Response to inhibitor therapy in patients with relapsed/refractory disease. (A) Graphical summary of all responses achieved in patients with refractory/recurrent disease. Response categories are represented by the segments of the doughnut plot. (B) Post-contrast brain magnetic resonance imaging (MRI) of a 7-year-old boy with a history of recurrent Langerhans cell histiocytosis when he developed sudden onset diabetes insipidus (upper panel). The arrow points to thickened infundibulum. He was treated with trametinib and repeat MRI 6 weeks later (lower panel) showed normal thickness of the enhanced infundibulum (red arrow).
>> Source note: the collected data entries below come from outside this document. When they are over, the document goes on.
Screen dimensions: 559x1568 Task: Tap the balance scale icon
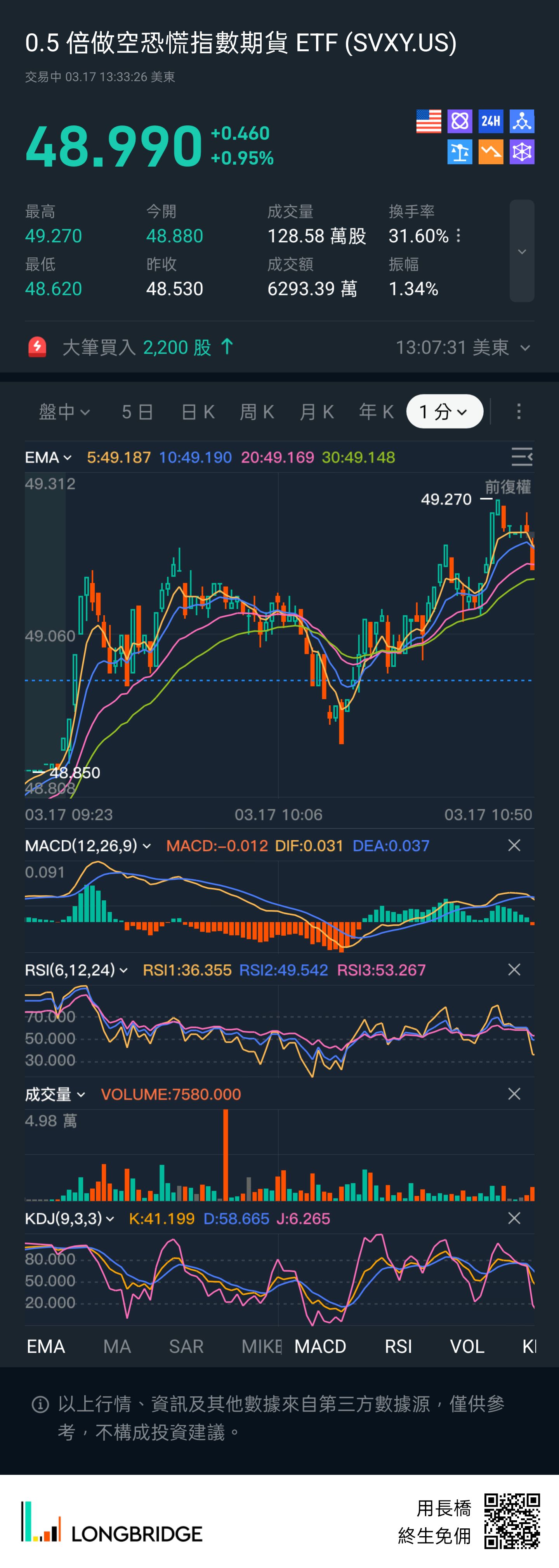tap(460, 152)
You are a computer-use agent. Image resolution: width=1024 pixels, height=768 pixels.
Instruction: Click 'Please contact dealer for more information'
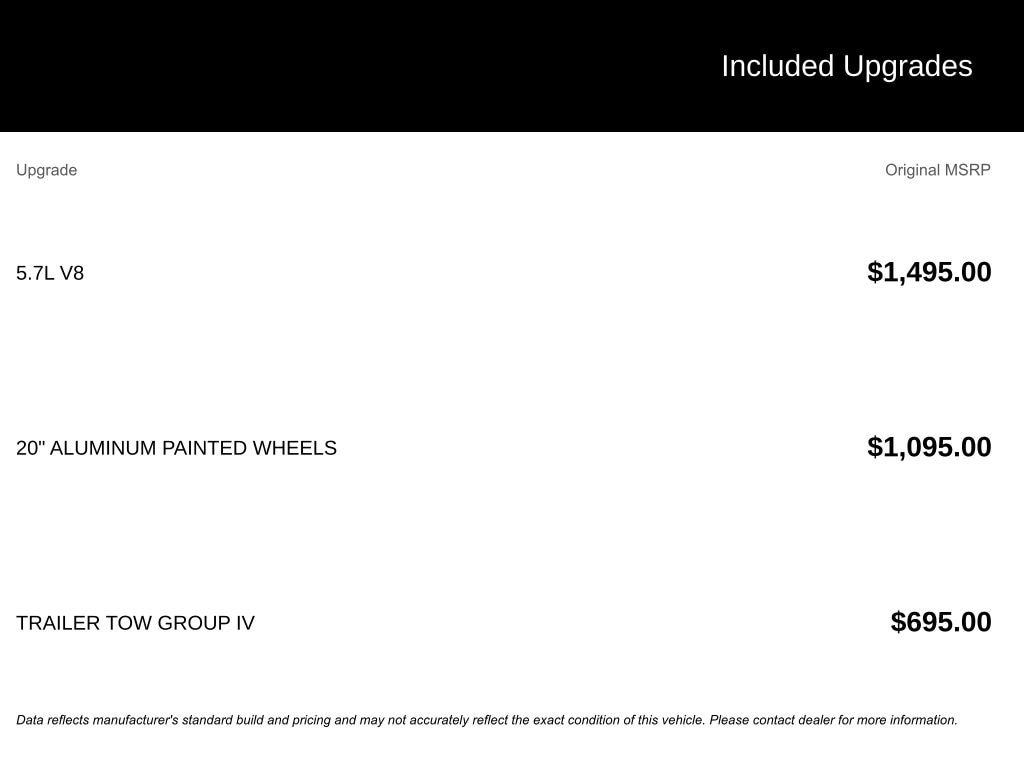pos(833,720)
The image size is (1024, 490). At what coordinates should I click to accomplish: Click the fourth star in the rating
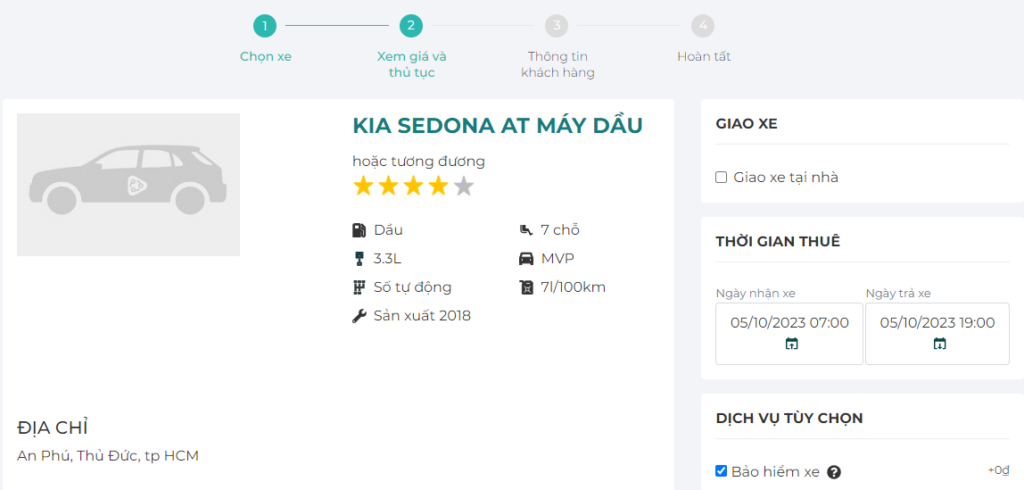point(438,186)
NAD: no active disease; DI: diabetes insipidus; ADS: active disease, stable; RDD: Rosai Dorfman disease; CNS: central nervous system; ADB: active disease, better.

Figure 2.

Isolated pituitary stalk disease diagnosed by HistioTrak. (A) Post-contrast brain magnetic resonance imaging (MRI) of a 4-year-old boy with sudden onset central diabetes insipidus, showing infundibular infiltration (arrow). Extensive evaluation was negative for histiocytosis or a germ cell tumor. A biopsy of the pituitary stalk was deemed unsafe. (B) Follow-up MRI a few months later showed worsening of pituitary stalk thickening (arrow). Treatment was initiated with trametinib. (C) Repeat MRI 3 months after initiation of trametinib showed resolution of the pituitary stalk infiltration (arrow). (D) HistioTrak on peripheral blood mononuclear DNA revealed the presence of the BRAF-V600E mutation (positive droplets circled).

Figure 3.

Response to inhibitor as first-line therapy. (A) Graphical summary of all responses achieved in patients treated with an inhibitor as first-line therapy. Response categories are represented by the segments of the doughnut plot. (B) Positron emission tomography (PET) of a 20-month-old female at diagnosis (left panel) with mixed histiocytosis with features of Langerhans cell histiocytosis and juvenile xanthogranuloma, demonstrating extensive disease including fluorodeoxyglucose (FDG)-avid lesions of the calvarium, chest wall, vertebrae, pelvis, and lower extremities, as well as splenomegaly and profound lymphadenopathy involving the neck, chest, abdomen and pelvis. Biopsy was positive for BRAF-V600E. Repeat imaging (right panel) following 8 weeks of therapy with trametinib, with marked interval decrease in size and FDG avidity of bony lesions, decrease in splenomegaly and marked improvement in lymphadenopathy throughout. (C) PET (upper and middle rows) and computed tomography (bottom row) of a 12-year-old male at diagnosis (left frames in each row) of multifocal bone LCH demonstrating a large bony lesion involving the L1 vertebral body, with a SUVmax value of 15. Repeat imaging (right frames) performed following 6 weeks of therapy with trametinib shows minimal FDG uptake and marked improvement of the vertebral lesion. NAD: no active disease; CNS: central nervous system; DI: diabetes insipidus.